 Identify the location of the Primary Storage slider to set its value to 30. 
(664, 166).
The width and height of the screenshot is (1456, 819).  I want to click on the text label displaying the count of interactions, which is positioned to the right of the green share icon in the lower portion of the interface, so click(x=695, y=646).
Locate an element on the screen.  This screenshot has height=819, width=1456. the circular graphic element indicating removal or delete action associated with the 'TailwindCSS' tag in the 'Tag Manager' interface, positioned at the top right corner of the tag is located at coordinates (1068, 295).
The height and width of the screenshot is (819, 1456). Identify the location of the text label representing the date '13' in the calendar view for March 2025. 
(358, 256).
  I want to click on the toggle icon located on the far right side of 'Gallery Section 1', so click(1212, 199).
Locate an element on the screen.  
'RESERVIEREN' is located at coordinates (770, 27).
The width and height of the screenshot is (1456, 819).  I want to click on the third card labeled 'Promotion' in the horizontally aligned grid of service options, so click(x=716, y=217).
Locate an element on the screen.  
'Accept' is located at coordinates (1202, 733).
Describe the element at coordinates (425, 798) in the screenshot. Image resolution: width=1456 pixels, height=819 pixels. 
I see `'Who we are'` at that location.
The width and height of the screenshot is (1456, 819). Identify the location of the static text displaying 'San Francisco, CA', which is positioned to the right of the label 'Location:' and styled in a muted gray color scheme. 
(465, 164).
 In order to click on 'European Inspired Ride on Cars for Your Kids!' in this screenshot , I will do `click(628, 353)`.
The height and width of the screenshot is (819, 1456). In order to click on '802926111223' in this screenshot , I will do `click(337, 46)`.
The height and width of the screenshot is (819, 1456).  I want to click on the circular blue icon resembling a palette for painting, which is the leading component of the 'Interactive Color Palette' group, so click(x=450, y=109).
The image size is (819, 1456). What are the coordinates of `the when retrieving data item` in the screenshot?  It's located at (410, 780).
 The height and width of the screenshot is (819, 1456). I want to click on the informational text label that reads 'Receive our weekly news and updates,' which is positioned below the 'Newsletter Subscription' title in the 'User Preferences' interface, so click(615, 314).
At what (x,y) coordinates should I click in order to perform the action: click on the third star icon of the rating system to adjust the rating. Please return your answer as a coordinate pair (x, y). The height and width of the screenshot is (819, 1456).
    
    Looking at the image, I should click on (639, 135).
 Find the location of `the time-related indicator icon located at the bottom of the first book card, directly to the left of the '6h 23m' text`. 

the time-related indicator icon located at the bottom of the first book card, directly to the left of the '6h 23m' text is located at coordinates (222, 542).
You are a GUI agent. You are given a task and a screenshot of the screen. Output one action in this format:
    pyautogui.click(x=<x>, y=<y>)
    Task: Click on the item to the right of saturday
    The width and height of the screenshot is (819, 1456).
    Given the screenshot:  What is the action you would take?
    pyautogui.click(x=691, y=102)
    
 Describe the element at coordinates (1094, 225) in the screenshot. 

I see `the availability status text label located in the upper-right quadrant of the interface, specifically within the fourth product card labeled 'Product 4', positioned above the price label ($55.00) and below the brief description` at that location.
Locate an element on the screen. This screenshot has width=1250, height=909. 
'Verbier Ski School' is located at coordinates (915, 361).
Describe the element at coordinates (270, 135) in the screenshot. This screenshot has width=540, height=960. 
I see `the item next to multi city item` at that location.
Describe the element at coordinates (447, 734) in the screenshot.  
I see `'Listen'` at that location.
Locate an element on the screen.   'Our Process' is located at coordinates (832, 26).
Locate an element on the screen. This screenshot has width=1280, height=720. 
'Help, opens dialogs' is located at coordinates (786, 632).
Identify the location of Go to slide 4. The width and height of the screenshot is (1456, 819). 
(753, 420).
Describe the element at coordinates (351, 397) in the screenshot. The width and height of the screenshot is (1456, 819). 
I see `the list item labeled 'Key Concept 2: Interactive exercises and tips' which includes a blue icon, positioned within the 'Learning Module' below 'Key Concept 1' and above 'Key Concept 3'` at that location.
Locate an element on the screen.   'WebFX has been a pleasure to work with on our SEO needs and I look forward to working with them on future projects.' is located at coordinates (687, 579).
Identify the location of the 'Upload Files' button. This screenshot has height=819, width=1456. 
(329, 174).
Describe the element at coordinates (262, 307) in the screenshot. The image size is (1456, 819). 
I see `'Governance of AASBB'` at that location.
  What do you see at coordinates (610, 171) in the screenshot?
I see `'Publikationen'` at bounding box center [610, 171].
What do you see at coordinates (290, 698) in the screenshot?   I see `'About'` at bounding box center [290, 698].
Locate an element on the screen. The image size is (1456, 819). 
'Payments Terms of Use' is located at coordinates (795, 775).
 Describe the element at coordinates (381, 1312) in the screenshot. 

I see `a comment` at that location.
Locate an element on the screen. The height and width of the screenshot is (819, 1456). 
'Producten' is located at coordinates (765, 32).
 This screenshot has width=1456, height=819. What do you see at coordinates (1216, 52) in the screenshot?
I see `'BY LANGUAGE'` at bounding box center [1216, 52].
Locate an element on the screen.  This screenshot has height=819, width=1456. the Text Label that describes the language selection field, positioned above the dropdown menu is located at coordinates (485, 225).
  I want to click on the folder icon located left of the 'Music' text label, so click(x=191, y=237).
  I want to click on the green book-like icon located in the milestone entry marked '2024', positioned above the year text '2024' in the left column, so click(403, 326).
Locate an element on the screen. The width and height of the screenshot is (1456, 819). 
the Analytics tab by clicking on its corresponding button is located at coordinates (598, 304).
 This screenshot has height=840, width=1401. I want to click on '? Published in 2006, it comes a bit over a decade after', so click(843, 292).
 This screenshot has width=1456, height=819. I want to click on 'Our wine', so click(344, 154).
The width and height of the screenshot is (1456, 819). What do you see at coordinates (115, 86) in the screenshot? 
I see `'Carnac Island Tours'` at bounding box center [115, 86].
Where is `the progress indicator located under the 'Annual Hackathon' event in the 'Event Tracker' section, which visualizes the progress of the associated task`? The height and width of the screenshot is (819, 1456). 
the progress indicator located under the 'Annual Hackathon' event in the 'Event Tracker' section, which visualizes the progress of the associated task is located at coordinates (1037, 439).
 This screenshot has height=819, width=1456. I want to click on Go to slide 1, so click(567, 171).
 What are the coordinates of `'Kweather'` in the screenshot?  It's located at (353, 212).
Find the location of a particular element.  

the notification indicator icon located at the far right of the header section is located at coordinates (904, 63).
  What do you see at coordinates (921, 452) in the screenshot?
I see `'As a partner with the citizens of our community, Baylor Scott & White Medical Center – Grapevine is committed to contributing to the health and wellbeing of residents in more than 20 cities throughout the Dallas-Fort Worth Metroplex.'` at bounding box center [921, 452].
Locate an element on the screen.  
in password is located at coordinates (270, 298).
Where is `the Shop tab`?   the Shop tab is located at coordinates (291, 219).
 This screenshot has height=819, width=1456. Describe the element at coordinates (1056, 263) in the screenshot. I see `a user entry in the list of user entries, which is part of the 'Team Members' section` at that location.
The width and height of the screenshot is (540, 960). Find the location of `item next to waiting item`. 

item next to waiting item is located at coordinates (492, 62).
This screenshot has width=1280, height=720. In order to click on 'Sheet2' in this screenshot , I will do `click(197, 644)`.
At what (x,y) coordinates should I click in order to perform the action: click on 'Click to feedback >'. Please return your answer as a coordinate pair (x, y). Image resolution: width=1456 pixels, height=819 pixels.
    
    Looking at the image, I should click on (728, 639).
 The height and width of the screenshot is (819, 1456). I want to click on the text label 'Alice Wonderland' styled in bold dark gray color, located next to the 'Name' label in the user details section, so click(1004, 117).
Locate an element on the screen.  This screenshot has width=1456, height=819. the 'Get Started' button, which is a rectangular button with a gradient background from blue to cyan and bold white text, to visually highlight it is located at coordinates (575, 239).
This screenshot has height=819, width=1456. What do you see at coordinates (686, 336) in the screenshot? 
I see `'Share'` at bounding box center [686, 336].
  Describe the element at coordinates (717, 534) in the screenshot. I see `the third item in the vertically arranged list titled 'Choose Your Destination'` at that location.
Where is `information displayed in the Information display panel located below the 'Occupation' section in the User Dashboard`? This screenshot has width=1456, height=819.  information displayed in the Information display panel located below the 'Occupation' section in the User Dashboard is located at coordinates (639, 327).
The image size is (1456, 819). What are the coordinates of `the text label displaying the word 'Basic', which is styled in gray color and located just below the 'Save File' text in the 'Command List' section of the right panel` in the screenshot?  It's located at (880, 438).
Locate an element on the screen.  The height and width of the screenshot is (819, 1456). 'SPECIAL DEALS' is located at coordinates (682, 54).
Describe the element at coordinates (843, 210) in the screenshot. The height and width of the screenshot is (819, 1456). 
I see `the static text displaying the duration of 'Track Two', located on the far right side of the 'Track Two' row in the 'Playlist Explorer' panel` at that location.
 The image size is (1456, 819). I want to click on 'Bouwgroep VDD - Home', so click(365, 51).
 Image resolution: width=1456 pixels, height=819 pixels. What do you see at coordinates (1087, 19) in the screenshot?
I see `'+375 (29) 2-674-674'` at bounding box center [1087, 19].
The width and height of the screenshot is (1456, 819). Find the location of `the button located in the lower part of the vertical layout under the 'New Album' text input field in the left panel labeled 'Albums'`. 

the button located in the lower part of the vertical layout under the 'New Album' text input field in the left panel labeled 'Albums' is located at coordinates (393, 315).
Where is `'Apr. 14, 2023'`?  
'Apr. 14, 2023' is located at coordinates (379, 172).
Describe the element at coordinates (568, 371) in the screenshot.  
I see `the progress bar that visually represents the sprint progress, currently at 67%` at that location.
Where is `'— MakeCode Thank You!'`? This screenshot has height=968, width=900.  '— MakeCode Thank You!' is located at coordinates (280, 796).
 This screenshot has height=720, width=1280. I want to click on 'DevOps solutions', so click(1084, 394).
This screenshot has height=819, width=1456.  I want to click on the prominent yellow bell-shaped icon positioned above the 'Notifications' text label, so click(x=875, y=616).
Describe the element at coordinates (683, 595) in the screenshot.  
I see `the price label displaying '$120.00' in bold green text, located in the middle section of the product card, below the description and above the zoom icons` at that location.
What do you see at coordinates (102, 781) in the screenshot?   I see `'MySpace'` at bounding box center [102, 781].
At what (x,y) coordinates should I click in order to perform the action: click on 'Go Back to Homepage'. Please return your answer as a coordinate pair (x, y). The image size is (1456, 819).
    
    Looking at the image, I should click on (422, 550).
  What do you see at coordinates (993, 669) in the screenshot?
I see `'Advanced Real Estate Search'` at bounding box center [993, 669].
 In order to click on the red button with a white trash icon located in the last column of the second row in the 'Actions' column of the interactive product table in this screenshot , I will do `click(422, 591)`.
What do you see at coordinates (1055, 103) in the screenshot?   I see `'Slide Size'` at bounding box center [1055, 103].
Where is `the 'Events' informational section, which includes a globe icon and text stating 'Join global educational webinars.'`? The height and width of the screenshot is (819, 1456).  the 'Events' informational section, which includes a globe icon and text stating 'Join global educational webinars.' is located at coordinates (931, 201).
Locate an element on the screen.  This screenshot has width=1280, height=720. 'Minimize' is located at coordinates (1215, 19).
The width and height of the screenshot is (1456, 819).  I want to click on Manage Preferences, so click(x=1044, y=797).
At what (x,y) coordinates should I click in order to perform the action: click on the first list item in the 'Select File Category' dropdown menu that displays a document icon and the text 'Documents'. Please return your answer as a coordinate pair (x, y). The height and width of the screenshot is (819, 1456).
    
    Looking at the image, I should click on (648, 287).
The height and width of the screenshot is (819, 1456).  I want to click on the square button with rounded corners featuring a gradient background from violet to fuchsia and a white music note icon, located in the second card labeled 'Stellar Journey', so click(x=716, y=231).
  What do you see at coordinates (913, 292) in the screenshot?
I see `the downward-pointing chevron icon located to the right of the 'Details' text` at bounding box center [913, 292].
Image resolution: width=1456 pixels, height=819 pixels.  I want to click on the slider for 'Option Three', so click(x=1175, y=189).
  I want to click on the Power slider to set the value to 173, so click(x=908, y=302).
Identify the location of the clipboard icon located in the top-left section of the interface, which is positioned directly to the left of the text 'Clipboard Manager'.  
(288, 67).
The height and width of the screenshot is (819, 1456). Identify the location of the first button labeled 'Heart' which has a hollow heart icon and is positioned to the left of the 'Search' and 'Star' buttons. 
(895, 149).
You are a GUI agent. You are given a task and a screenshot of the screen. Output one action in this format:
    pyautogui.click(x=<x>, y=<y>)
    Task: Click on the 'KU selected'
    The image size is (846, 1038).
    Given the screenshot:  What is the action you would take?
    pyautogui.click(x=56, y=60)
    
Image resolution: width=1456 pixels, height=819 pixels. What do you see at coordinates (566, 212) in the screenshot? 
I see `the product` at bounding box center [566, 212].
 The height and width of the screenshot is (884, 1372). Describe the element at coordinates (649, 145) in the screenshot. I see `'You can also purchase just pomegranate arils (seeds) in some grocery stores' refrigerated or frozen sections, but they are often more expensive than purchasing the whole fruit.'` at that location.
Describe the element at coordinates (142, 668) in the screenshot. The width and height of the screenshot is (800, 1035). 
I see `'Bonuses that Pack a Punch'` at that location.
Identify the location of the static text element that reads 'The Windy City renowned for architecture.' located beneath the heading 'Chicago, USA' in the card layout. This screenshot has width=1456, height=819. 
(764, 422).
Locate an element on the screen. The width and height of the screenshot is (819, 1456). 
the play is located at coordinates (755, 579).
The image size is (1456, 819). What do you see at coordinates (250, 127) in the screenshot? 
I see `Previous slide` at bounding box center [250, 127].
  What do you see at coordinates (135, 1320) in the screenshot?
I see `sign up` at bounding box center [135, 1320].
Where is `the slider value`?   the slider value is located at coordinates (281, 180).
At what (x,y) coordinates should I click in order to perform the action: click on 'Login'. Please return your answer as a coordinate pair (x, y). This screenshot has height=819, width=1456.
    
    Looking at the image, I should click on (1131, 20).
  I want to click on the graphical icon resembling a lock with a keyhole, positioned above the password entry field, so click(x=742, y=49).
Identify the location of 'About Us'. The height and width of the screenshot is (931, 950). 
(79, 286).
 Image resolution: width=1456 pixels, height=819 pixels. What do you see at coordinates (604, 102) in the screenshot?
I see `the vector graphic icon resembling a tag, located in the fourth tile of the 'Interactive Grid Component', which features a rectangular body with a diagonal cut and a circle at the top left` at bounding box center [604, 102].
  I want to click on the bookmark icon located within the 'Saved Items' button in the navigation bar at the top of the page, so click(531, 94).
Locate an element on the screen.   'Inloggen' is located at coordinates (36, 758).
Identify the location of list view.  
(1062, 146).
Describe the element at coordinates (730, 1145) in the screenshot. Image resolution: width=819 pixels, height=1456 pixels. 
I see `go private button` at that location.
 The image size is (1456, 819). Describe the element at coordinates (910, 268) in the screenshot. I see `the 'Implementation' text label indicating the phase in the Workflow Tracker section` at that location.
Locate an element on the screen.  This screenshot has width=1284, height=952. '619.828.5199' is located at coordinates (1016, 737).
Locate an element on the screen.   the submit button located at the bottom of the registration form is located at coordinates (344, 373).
:::::
_GIVEN REQUEST_:
Copy the listing word for word, from the line with "What do you see at coordinates (102, 781)" up to and including the line with "so click(x=1044, y=797).".

_OUTPUT OF THE TASK_:
What do you see at coordinates (102, 781) in the screenshot?   I see `'MySpace'` at bounding box center [102, 781].
At what (x,y) coordinates should I click in order to perform the action: click on 'Go Back to Homepage'. Please return your answer as a coordinate pair (x, y). The image size is (1456, 819).
    
    Looking at the image, I should click on (422, 550).
  What do you see at coordinates (993, 669) in the screenshot?
I see `'Advanced Real Estate Search'` at bounding box center [993, 669].
 In order to click on the red button with a white trash icon located in the last column of the second row in the 'Actions' column of the interactive product table in this screenshot , I will do `click(422, 591)`.
What do you see at coordinates (1055, 103) in the screenshot?   I see `'Slide Size'` at bounding box center [1055, 103].
Where is `the 'Events' informational section, which includes a globe icon and text stating 'Join global educational webinars.'`? The height and width of the screenshot is (819, 1456).  the 'Events' informational section, which includes a globe icon and text stating 'Join global educational webinars.' is located at coordinates (931, 201).
Locate an element on the screen.  This screenshot has width=1280, height=720. 'Minimize' is located at coordinates (1215, 19).
The width and height of the screenshot is (1456, 819).  I want to click on Manage Preferences, so click(x=1044, y=797).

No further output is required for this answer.